Shoreline Features

The coast is the strip of land near the ocean that includes the beach and the immediate inland area beside it. Coasts can be rocky and rugged or gently sloped. Paleocoasts are generally older coasts that were submerged under later marine transgressions and then lifted tectonically above sea level, exposing their sea floor features.

The constant impact of waves can dramatically alter even the most rugged, rocky coastline. Soluble rocks like limestones are dissolved, softer rocks are easily eroded, and even harder rocks like granite are fractured by the impact of waves. An irregular coast has many coves separated by irregular rocky points called headlands.

Wave action eventually straightens and smoothes the coastline. The headlands receive the greatest force of the waves, and the bays are the most sheltered. The headlands are broken down more quickly than the bays, and the eroded material is deposited in the coves. This process of the headlands being cut back and the flanking beaches being widened is called coastal straightening (Figure 1).

Figure 1

Coastal Straightening

Constant wave action along a rocky shore creates prominent sea cliffs. Sea cliffs retreat by mass wasting as waves undercut the cliffs in the wave zone, creating rock falls into the sea. Sea caves are cavities that are eroded into rock in the wave zone. As sea cliffs retreat, they leave behind, beneath the surf, a flat‐lying bench of eroded rock called the wave‐cut platform. Stacks are erosional remnants of sea cliffs that are rooted to the wave‐cut platform and stand above the surface of the water. Sea arches are stacks whose centers have been eroded through because the rock is softer or more fractured, resulting in a bridgelike shape.

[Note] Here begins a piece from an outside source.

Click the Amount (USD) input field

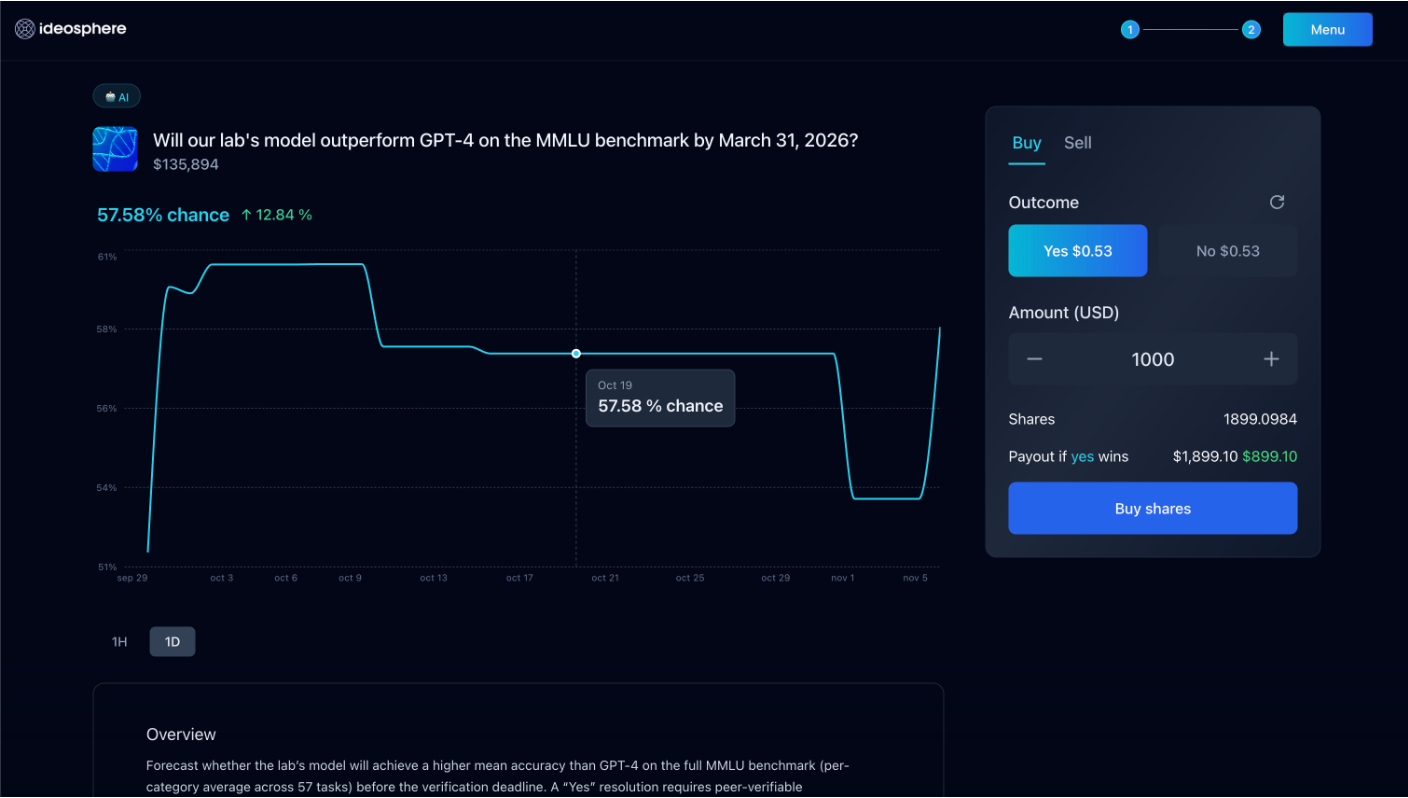pyautogui.click(x=1152, y=359)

Depositional coasts are those gently sloped coasts that have been built up by sediments deposited from longshore drift. Barrier islands are large, elongate masses of sand that parallel the coast and form islands. These islands are separated from the coast by protected lagoons. Tidal currents may deposit tidal deltas in gaps between the barrier islands. Depositional coasts are also built outward by sedimentation in river deltas. Glacial sediments can also contribute to the growth of a coastline.

Biological activity is also important in stabilizing a coast. The development of offshore coral and algal reefs helps protect the coastline from erosion by being a barrier to strong wave action. Heavily vegetated coastlines with dense root systems, such as those of mangrove trees in Florida, anchor the beach, reduce erosion, and help trap sediments.

Estuaries are parts of old river channels that now extend inland from the coast. The shallow water in estuaries is typically brackish from the mixing of ocean water and fresh water.

Uplifted coasts are former coasts (paleocoasts) that have been lifted above the present coastline by tectonic activity. They are often identified by uplifted marine terraces that were formed below the older surf zone and are generally found along tectonically unstable coastlines, such as the Pacific coast in the United States and Canada.